The E3 ubiquitin-protein ligase activity of parkin is another potential target for PD therapeutic development. The finding of phospho-Ser65-ubiquitin as an allosteric activator of parkin E3 ligase activity [7275] that disrupts the autoinhibited conformation of parkin [64, 76] provides structural information for the development of small molecules that mimic the effect of phospho-Ser65-ubiquitin to activate parkin-dependent mitophagy. In addition, a recent study reported that parkin recruitment to damaged mitochondria is positively regulated by the deubiquitinating enzyme USP8 through its action to remove K6-linked ubiquitin chains from parkin [86], suggesting that USP8 activation could be another approach to promote clearance of damaged mitochondria. Furthermore, emerging data indicate that parkin-mediated mitochondrial protein ubiquitination and mitophagy are negatively regulated by deubiquitinating enzymes USP15 [87] and USP30 [88], which catalyze the removal of of ubiquitin from parkin substrates on damaged mitochondria. Knockdown of endogenous USP15 or USP30 is able to ameliorate mitochondrial and motor behavioral defects in parkin-deficient flies [87, 88] and enhance neuroprotection against paraquat toxicity [88], suggesting that USP15 and USP30 inhibition could provide potential therapeutic benefits for treating PD.

Phenotypic screening for chemical or genetic modifiers of PINK1 or parkin mutant phenotypes has emerged as a useful approach for PD drug discovery. Recent screens of a 2000-compound library using fibroblast cells from PD patients carrying parkin mutations have identified 15 compounds that can rescue mitochondrial dysfunction phenotypes of parkin-mutant patient cells [89]. Two of these compounds, ursocholanic acid and ursodeoxycholic acid, were further characterized and shown to ameliorate mitochondrial functional defects in parkin-mutant patient fibroblasts as well as in LRRK2-mutant patient fibroblasts, by acting through the glucocorticoid receptor and Akt signalling [89]. In addition, a Drosophila genetic screen using PINK1-deficient flies has identified UBIAD1/Heix, an enzyme involved in the synthesis of vitamin K2, as a modifier of PINK1 mutant phenotype [90]. Further analyses showed that vitamin K2 is able to improve the defective mitochondrial and behavioral phenotypes of PINK1 and parkin mutant flies, by acting as an electron carrier downstream of complex I [90]. These results support the therapeutic potential of vitamin K2 supplementation in PD treatment.

Conclusions

An exciting, recent breakthrough from studying PD-linked proteins PINK1 and parkin is the discovery of a novel neuroprotective pathway in which PINK1 phosphorylates ubiquitin to activate parkin and promote mitophagy for maintaining mitochondrial and neuronal homeostasis. Emerging evidence has begun to indicate a link between the impairment of this neuroprotective pathway and the pathogenesis of familial PD as well as sporadic PD. These new mechanistic insights have revealed promising, novel avenues for PD diagnostic development and therapeutic intervention.
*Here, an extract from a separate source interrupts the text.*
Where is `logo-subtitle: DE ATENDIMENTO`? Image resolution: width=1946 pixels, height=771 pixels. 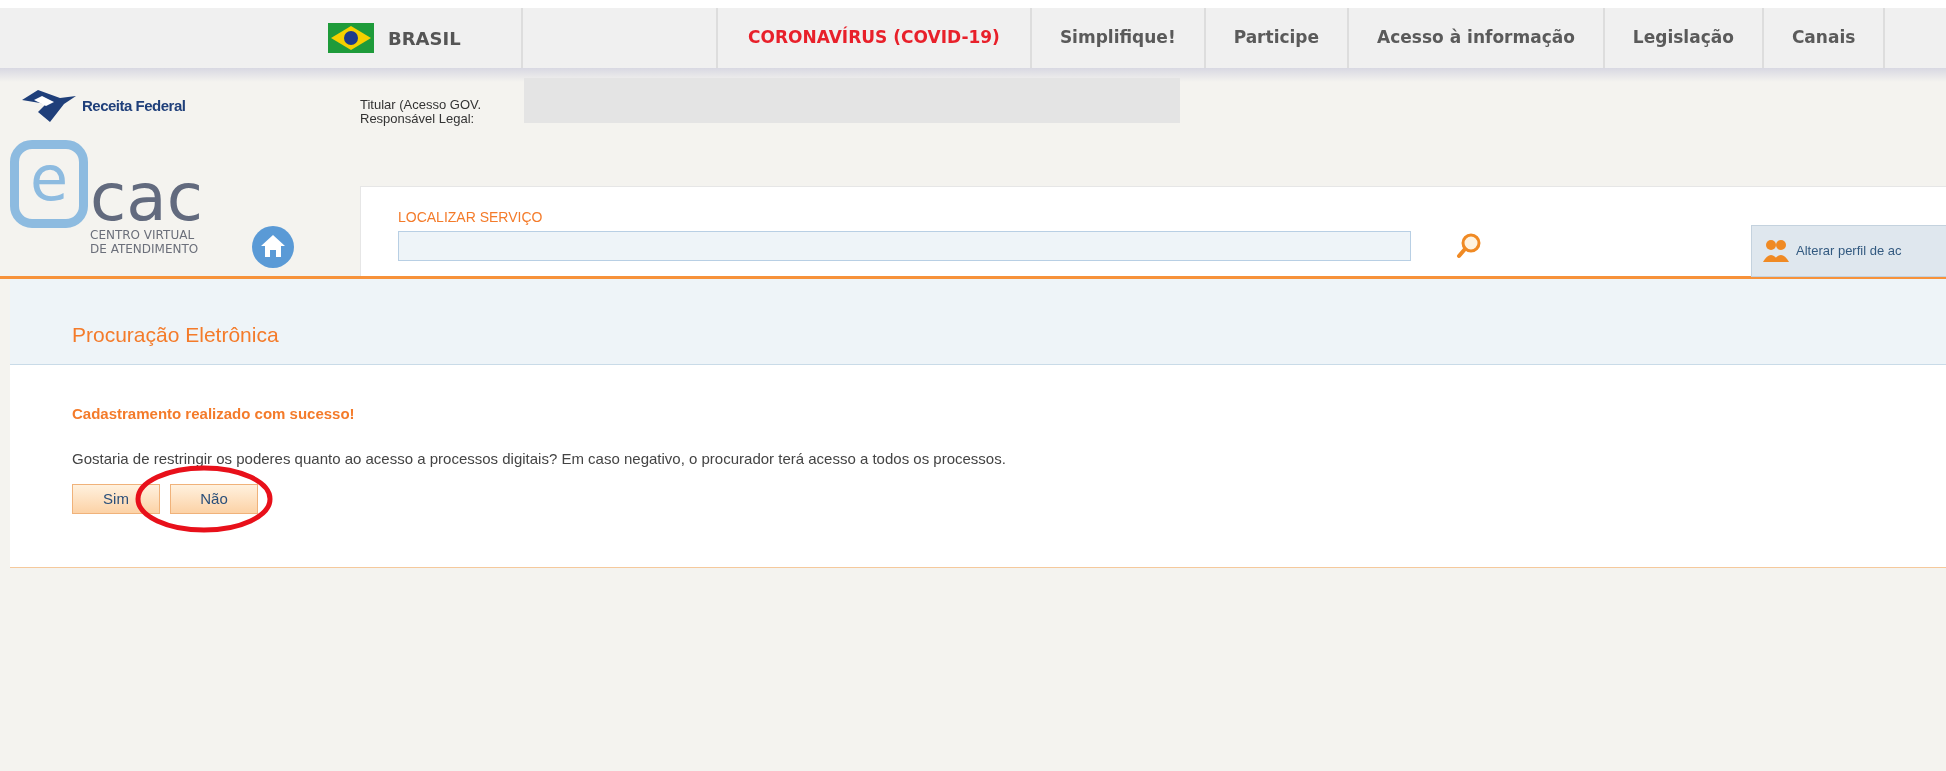 logo-subtitle: DE ATENDIMENTO is located at coordinates (145, 249).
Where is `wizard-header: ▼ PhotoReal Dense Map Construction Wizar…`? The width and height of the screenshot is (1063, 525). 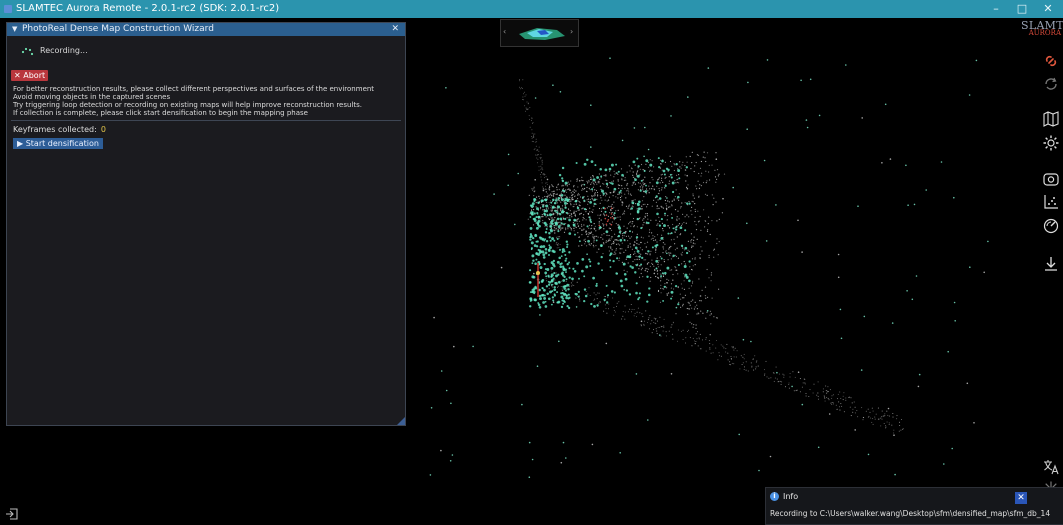
wizard-header: ▼ PhotoReal Dense Map Construction Wizar… is located at coordinates (206, 30).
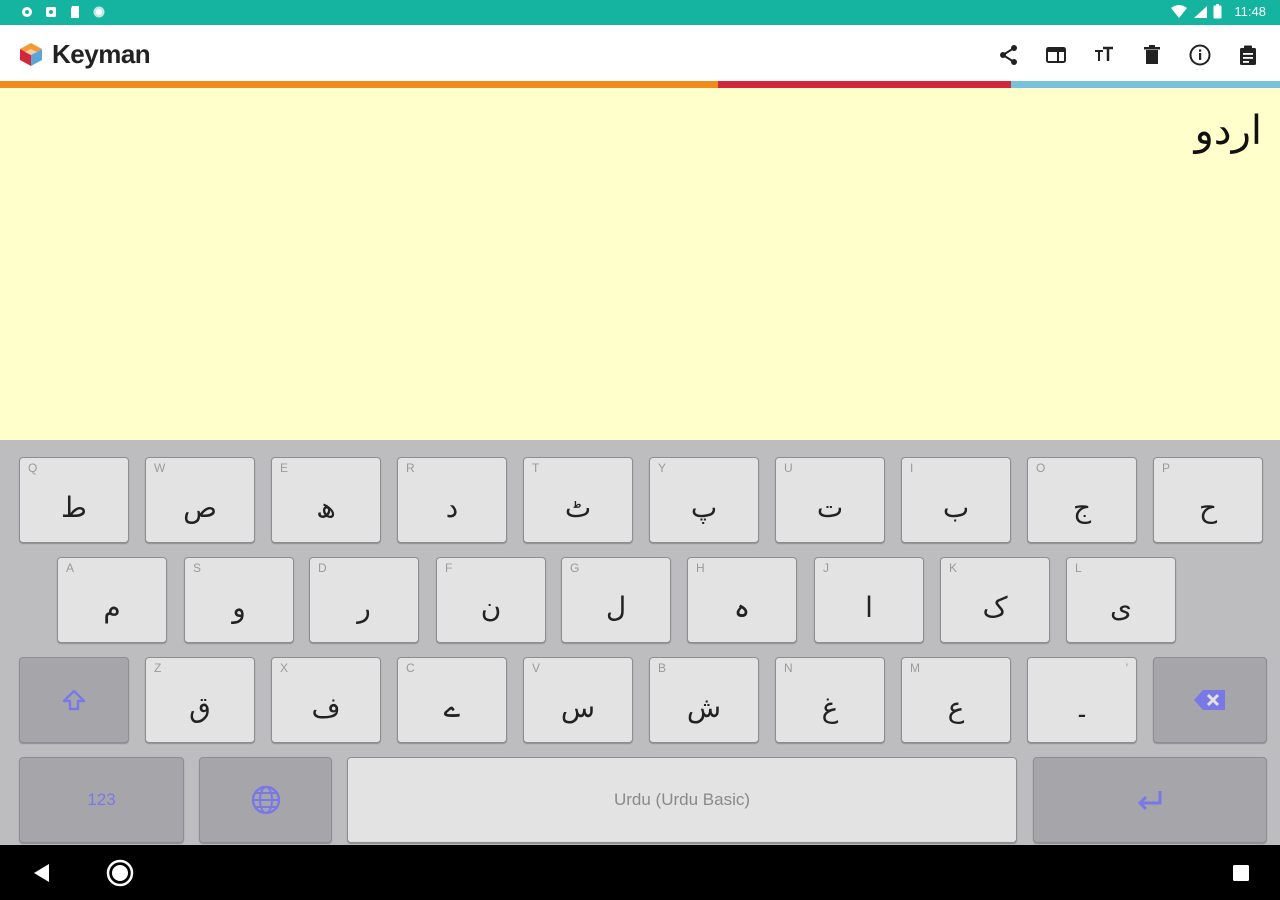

Recent work supports the development of phospho-Ser65-ubiquitin as a potential biomarker for PD, and future studies using the quantitative proteomic approach [79, 84] to analyze phospho-Ser65-ubiquitin levels in PD patient samples, particularly in easily accessible body fluids such as blood or urine, should be pursued actively. In addition, newly gained insights into ubiquitin phosphorylation-dependent mitochondrial quality control have identified a number of potential therapeutic targets, which could be used in high-throughput screening for PD drug discovery. Furthermore, phenotypic screens for chemical or genetic modifiers of PINK1 and parkin mutant phenotypes have generated promising hits [89, 90], and future phenotypic screens using induced pluripotent stem cells (iPSCs) from PD patients will facilitate the development of new therapeutics to combat mitochondrial dysfunction and neurodegeneration in PD.